🤖 AI Summary
Existing vector quantization (VQ) generative models rely on fixed codebooks, resulting in inflexible bitrates, the need for repeated retraining, and a fundamental trade-off between compression efficiency and reconstruction fidelity. This work proposes a multi-rate codebook adaptation framework that, for the first time, enables a single pre-trained VQ model to generate discrete representations at arbitrary bitrates without retraining.

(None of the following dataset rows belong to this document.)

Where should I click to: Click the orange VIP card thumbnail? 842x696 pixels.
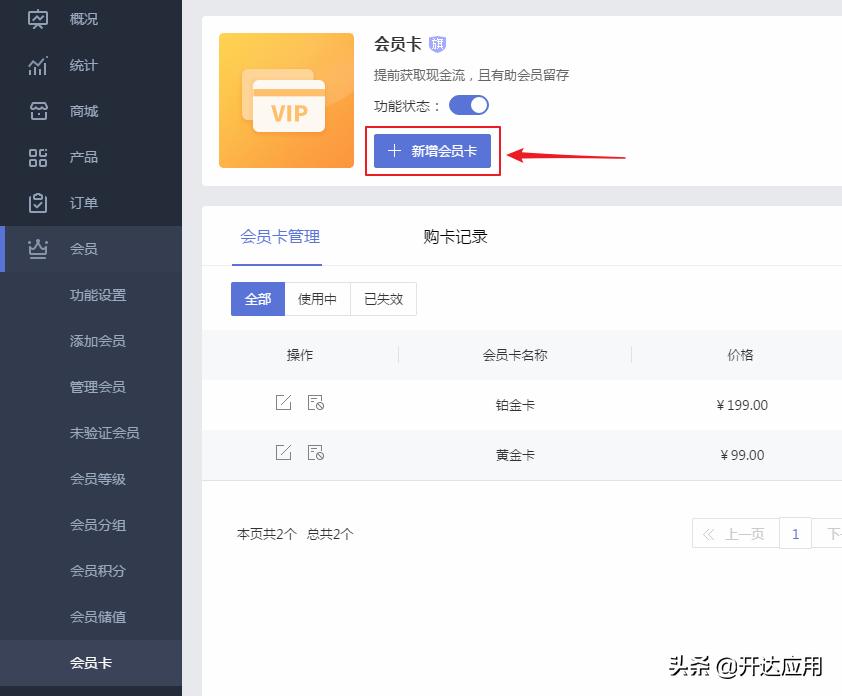286,100
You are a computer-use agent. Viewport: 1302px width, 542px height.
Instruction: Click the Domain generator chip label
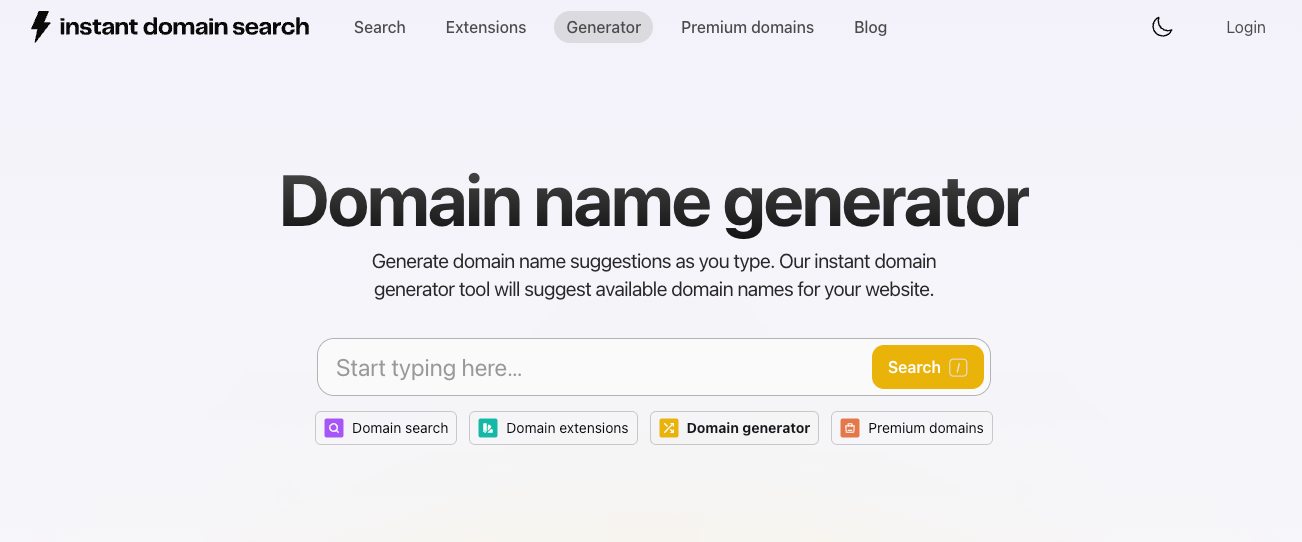[x=748, y=428]
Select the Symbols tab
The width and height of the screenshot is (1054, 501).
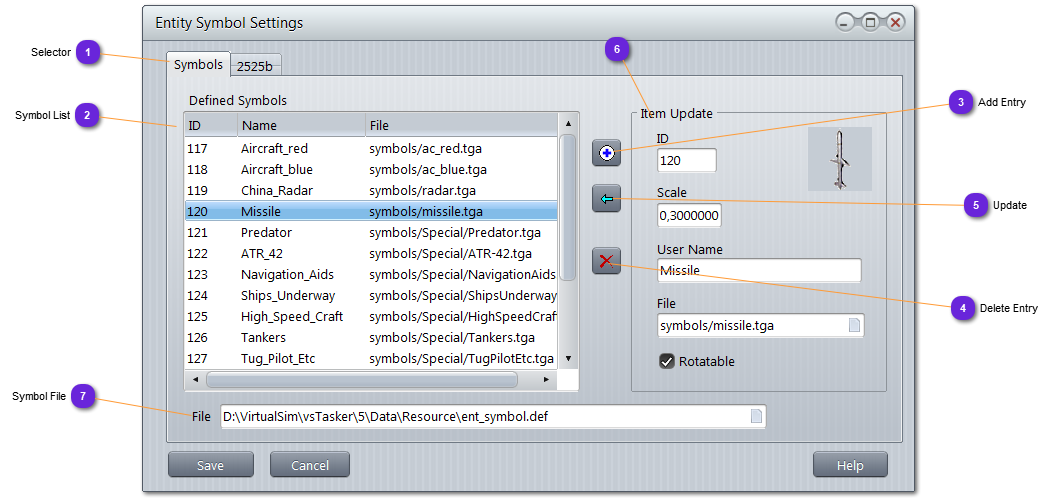(198, 64)
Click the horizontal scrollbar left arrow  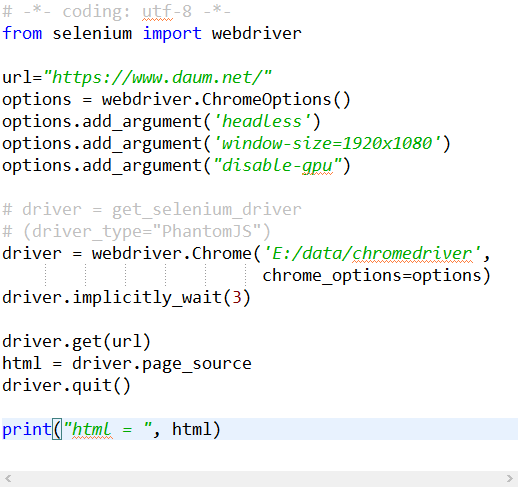[x=8, y=479]
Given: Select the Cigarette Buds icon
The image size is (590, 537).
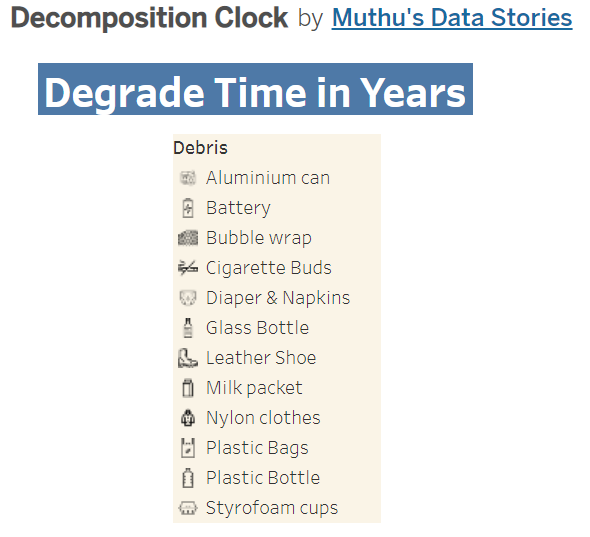Looking at the screenshot, I should (188, 268).
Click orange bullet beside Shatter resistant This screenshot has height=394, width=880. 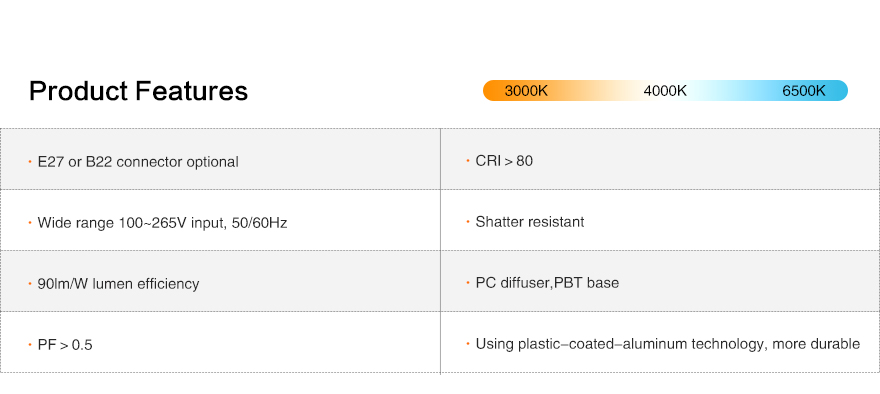pyautogui.click(x=468, y=221)
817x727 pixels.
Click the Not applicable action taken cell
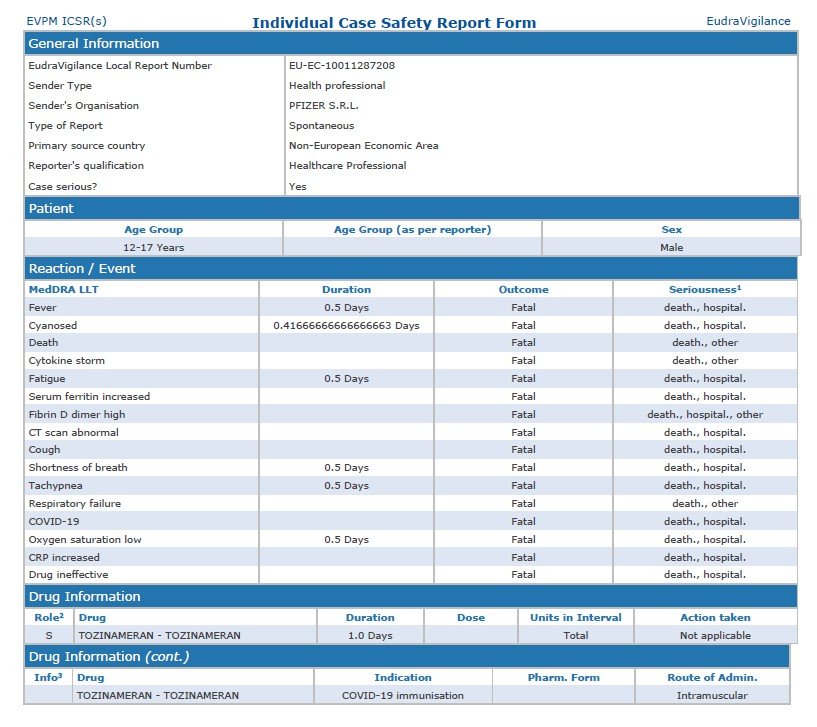pos(715,636)
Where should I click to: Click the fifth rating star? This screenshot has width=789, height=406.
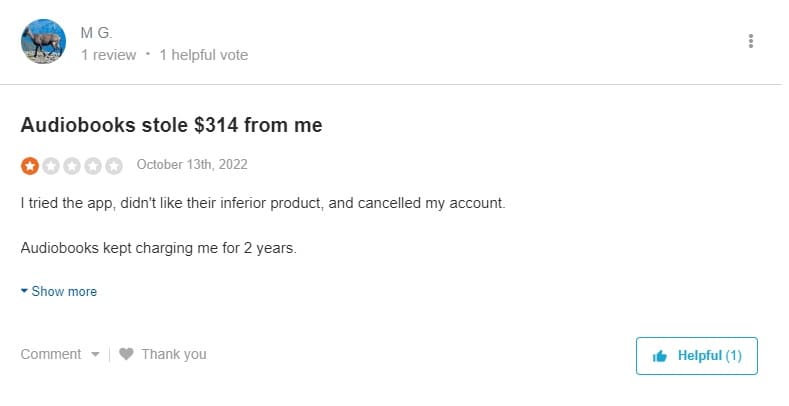click(x=114, y=165)
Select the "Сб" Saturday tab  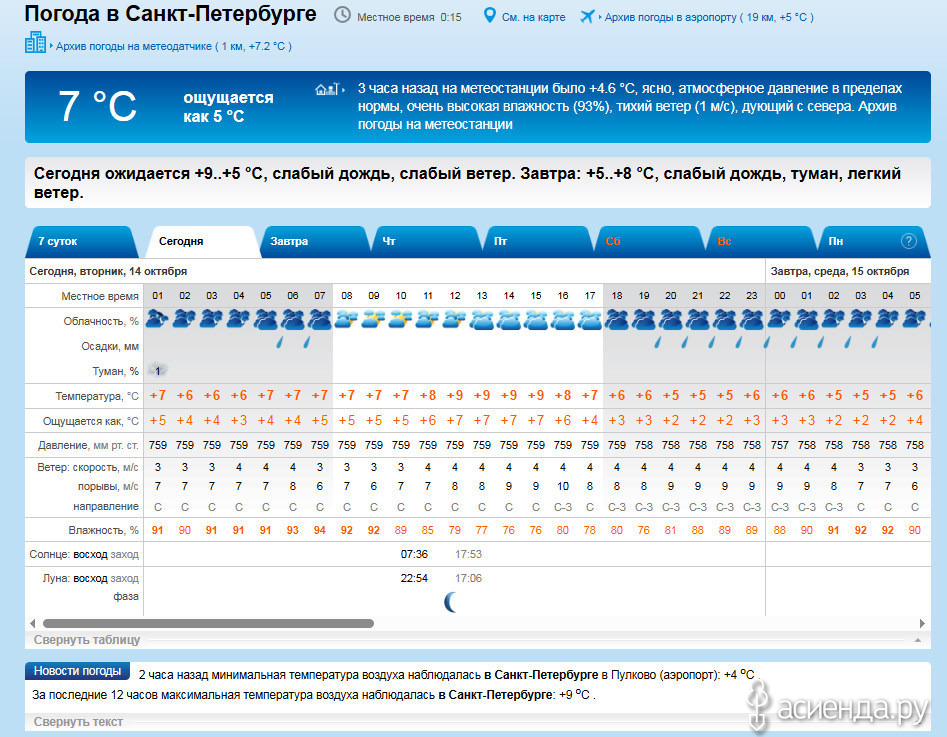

Our approach comprises two key innovations: (1) a data-driven mechanism for generating multi-rate codebooks, and (2) a lightweight adaptation method for pre-trained VQ models, leveraging hierarchical clustering and codebook embedding interpolation. Experiments demonstrate consistent and significant improvements over fixed-codebook baselines across diverse bitrates. The framework supports continuous, fine-grained rate-distortion control, substantially enhancing the generalizability, deployment flexibility, and inference efficiency of VQ models in practical applications.
📝 Abstract
Learning discrete representations with vector quantization (VQ) has emerged as a powerful approach in various generative models. However, most VQ-based models rely on a single, fixed-rate codebook, requiring extensive retraining for new bitrates or efficiency requirements. We introduce Rate-Adaptive Quantization (RAQ), a multi-rate codebook adaptation framework for VQ-based generative models. RAQ applies a data-driven approach to generate variable-rate codebooks from a single baseline VQ model, enabling flexible tradeoffs between compression and reconstruction fidelity. Additionally, we provide a simple clustering-based procedure for pre-trained VQ models, offering an alternative when retraining is infeasible. Our experiments show that RAQ performs effectively across multiple rates, often outperforming conventional fixed-rate VQ baselines. By enabling a single system to seamlessly handle diverse bitrate requirements, RAQ extends the adaptability of VQ-based generative models and broadens their applicability to data compression, reconstruction, and generation tasks.